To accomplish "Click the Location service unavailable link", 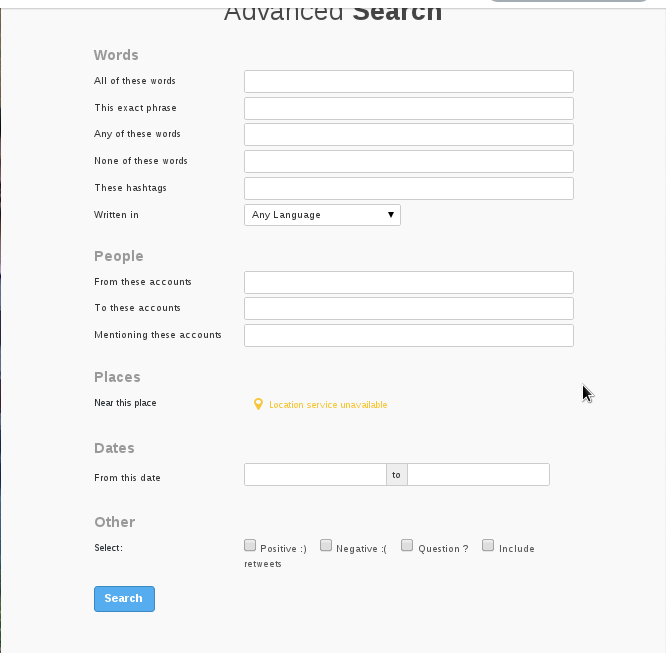I will (x=328, y=405).
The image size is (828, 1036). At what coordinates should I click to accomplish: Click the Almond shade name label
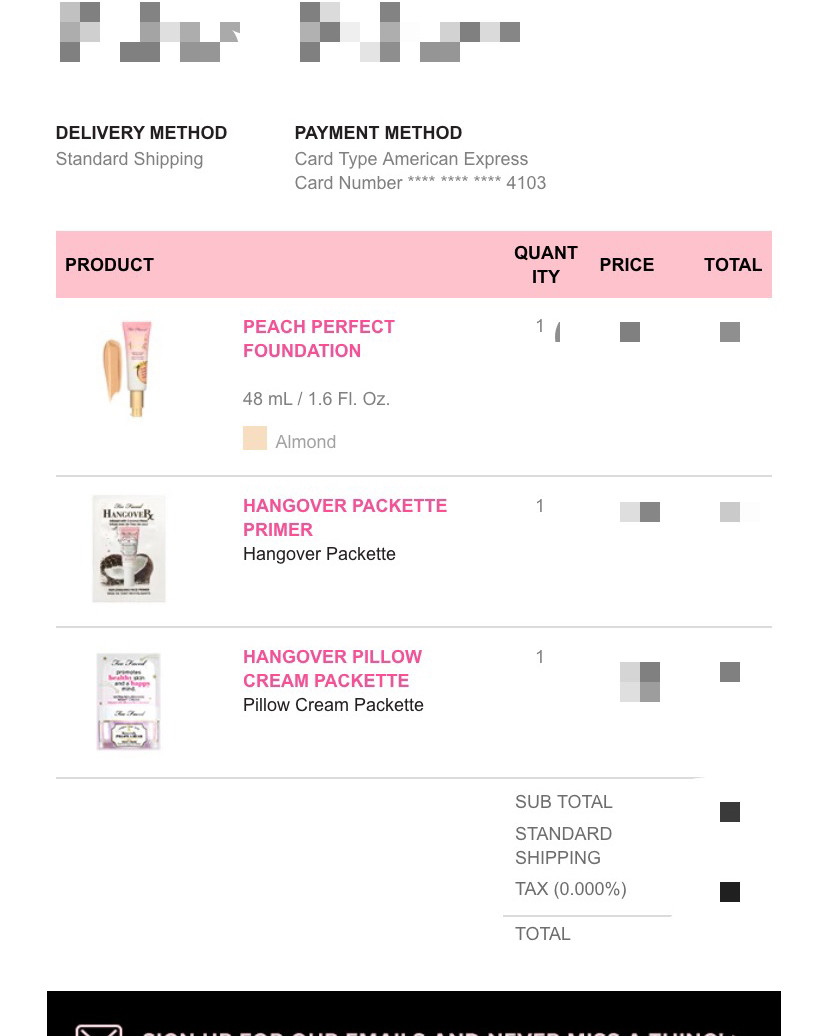305,441
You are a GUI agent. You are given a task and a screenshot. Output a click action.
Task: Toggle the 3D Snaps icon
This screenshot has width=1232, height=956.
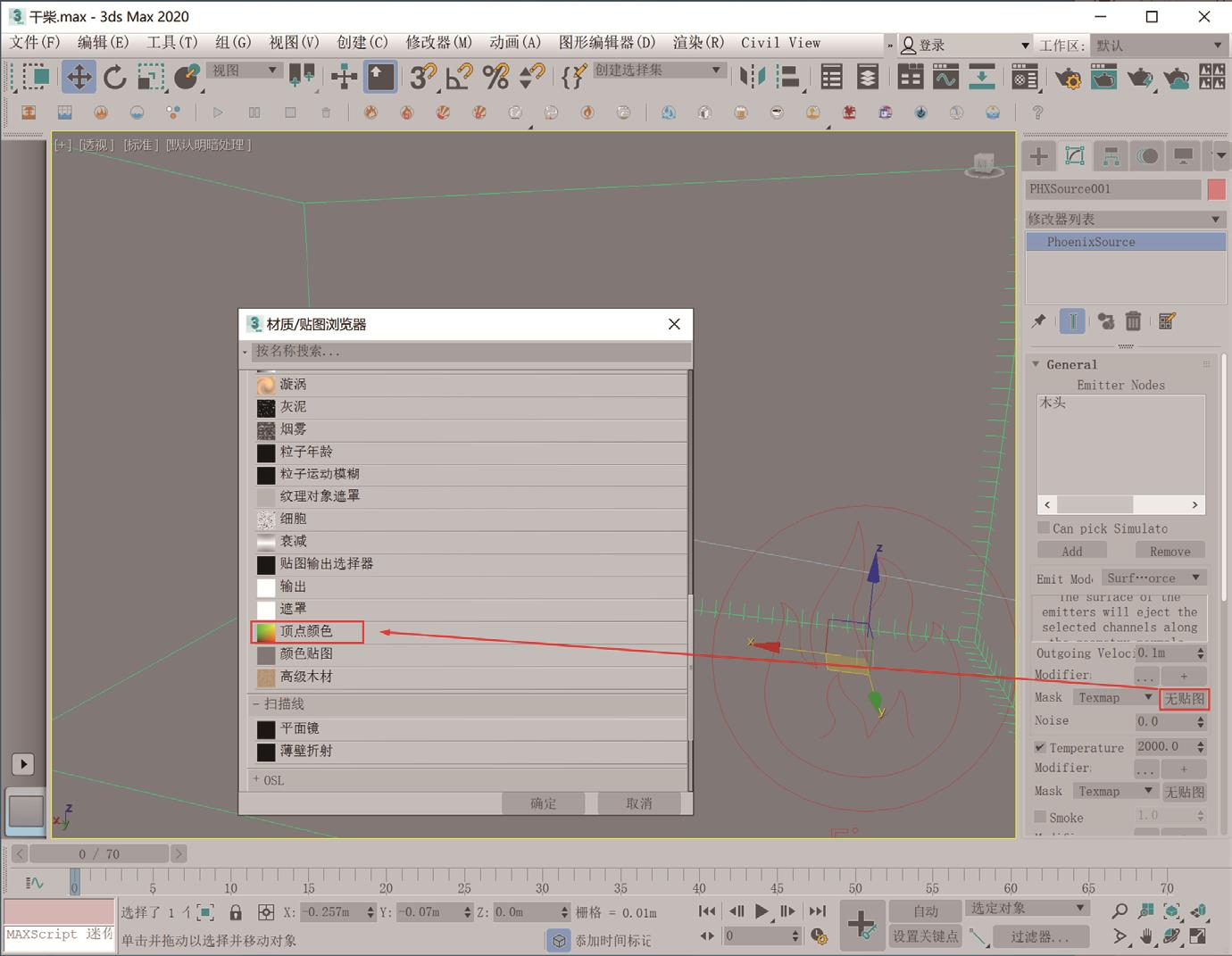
★ ★ ★
## THE TASK
Go through the records line by line, and copy each line that holds the string "screenshot".

## RESULT
You are a GUI agent. You are given a task and a screenshot. Output a click action.
This screenshot has width=1232, height=956.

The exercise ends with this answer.